As we’ve been telling you, the government outlined three new initiatives to aid financial institutions amid this historic credit crunch. The most controversial aspect of the multi-part plan involves a $250 billion recapitalization, in which the government injects capital in exchange for an equity stake.
In other words, the government is buying $250 billion in preferred stock from America’s largest banks and in the process is fundamentally changing the nation's historic hands-off relationship between government and the private sector.

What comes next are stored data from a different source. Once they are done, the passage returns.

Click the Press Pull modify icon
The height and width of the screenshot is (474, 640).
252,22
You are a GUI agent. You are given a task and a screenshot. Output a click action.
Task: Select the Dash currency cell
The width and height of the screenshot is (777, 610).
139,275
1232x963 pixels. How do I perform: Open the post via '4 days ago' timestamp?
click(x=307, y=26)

Under the plan, the US government would take preferred stock in Bank of America , Wells Fargo , Citigroup , JPMorgan Chase , Goldman Sachs , Morgan Stanley and Bank of New York , State Street and Merrill Lynch .
Although the plan is similar to measures being implemented in Europe some opponent worry that it’s a move away from capitalism.

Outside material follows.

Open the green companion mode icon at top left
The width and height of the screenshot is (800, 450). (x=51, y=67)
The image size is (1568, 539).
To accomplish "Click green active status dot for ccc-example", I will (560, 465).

Jeff Macke is one of them. "I think we’re clearly becoming socialist," says an irate Lone Wolf. "I think the only bank stocks to own are the 9 above."
"I’m concerned myself," adds Karen Finerman. "A lot of companies have gotten themselves in trouble with debt and now the world is saying to us that we have to get our house in order before they will buy more U.S. debt. And it's not great for the dollar."
Guy Adami thinks the move might be too short-sighted. "In the short term oil and gasoline went lower but there’s talk about an “inflation holocaust” and that could be the next big problem in a year or two," says Adami.
Tim Seymour has reservations about other bailouts which may be imminent. "I don’t feel any more confident about the auto sector or the airline sector," he adds . "Maybe those are two more sector that we should socialize."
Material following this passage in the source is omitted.